Jetant leur dévolu sur une large plate-forme circulaire, cette armada de fourmis bariolées transforma, en un temps record, l'endroit en parfait plateau d'enregistrement. Surveillant de près les opérations, un vieillard, habillé d'un ensemble Armani, finit par déclarer :
- Parfait ! Faites entrer le public !
Aussitôt dit, aussitôt fait, des milliers de quidams, guidés pas les chauffeurs de salle, modernes bergers, s'installèrent sur les tribunes aux peintures tout justes sèches. Le vieillard, jetant un regard dégoûté à cette marée humaine, lança alors à son zélé serviteur :
- Foutres diables ! Comme la plupart sont laids ! Tu me feras un plaisir de mettre quelques mannequins au premier rang, histoire d'accrocher le regard du téléspectateur frustré. C'est une émission de divertissement, ne l'oublions pas. Chacun doit y trouver son compte.
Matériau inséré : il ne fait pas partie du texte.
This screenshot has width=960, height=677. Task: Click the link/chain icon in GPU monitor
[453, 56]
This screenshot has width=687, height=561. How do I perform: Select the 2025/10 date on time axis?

- Il sera fait selon votre bon plaisir, répliqua un personnage chauve et odieusement servile.
- Tatsumi, renchérit le vieil homme. Ce public paraît plus mou qu'une limace sous tranquillisants. Où l'as-tu trouvé ?
- Nous avons repris les badauds anémiques qui avaient assisté au challenge galactique. Le studio pourrait être envahi par des terroristes, vous ne les verriez ni paniquer, ni encore moins tenter de les arrêter.
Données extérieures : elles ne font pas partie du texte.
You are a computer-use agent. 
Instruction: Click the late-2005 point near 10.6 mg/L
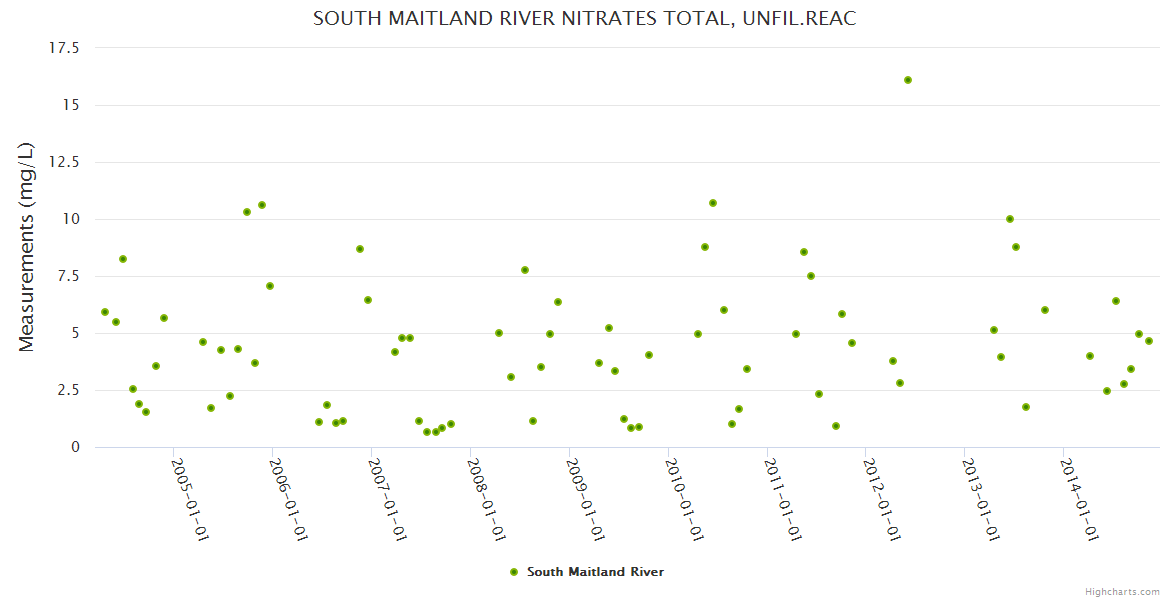click(262, 205)
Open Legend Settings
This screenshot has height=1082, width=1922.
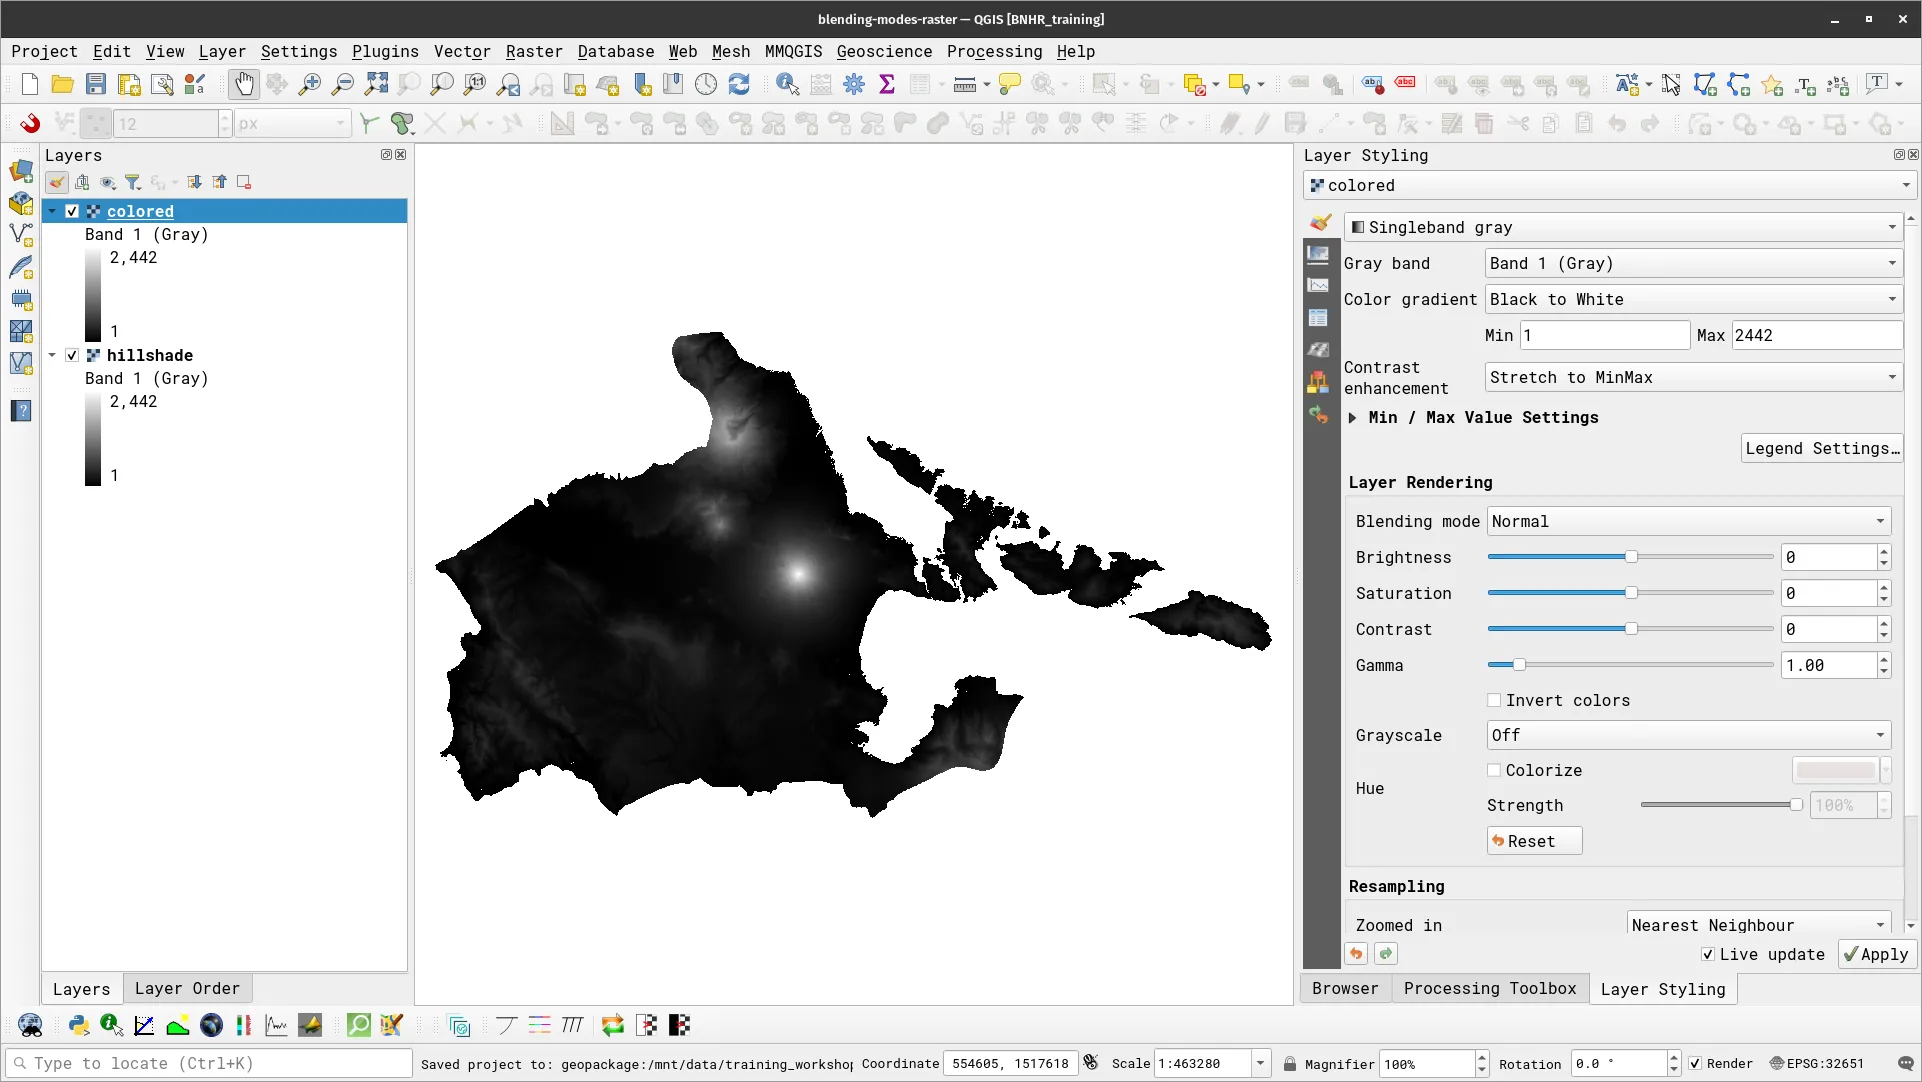[x=1822, y=448]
- Parfait, conclut l'élégant personnage. Je monte dans ma loge. Va dire au réalisateur que, s'il tient un temps soit peu à ne pas finir dans la baie d'Athènes avec une tonne de béton aux chevilles, il a intérêt à commencer l'enregistrement séance tenante.
- Avec la plus grande dévotion, s'exécuta aussitôt le serviteur. Maître Kido, vous servir est pour moi un délice sans cesse renouvelé.
- Corne de bouc, vociféra le président de la fondation Graad, en gravissant les marches le conduisant à sa loge particulière. Quel est l'inconscient qui m'a collé un pareil frétille-croupion comme homme à tout faire ? Cela équivaut à donner un briquet à un pyromane…
Subitement, un grand silence s'installa sur le plateau. Après un générique kitch au possible, tous les projecteurs se braquèrent sur Kanon. Costume impeccable, brushing parfait et sourire carnassier, aucun doute, c'était lui le maître de cérémonie et le présentateur de cette daube annoncée. Attendant que les applaudissements enregistrés cessent, il fixa son prompteur et déclama d'un ton fiévreux :
- Soyez les bienvenus sur le plateau de notre nouvelle émission : A la recherche de l'incroyable talent de la nouvelle star de Saint Seiya !
Mitsumasa Kido, arrivant enfin dans la loge « présidentielle », s'assit aux côtés d'un curieux nabot, à la peau violacée. Ce dernier, fixant sur Kanon des yeux blasés, fit remarquer au vieillard :
- Je sens beaucoup d'ambition et de frustration contenue en lui. C'est un pari risqué de l'avoir choisi comme présentateur. A tout moment, cet opportuniste pourrait retourner sa veste et partir pour la concurrence.
- Je le sais parfaitement, répliqua Kido. Mais les différentes études de marché ont démontré qu'il était le plus à même de plaire autant à la ménagère de moins de cinquante ans qu'à sa Lolita de fille couverte d'acnés. Et nous devons brasser au plus large, je te le rappelle.
Le nabot, observant dans le public un noyau de jeunes femmes hystériques portant une banderole marqué d'un « Kanon, on t'aime », confirma :
- C'est vrai que son charisme fait se déplacer les foules. Regarde-les, on dirait qu'elles vont faire une crise d'apoplexie.
- Damned, s'écria Kido, des fans françaises ! J'avais pourtant dit à cette serpillière de Tatsumi de ne pas les laisser entrer. Depuis qu'elles se sont mises au Yaoi, ces demoiselles se font de plus en plus insistantes. Il faut les évacuer avant qu'elles ne créent une émeute.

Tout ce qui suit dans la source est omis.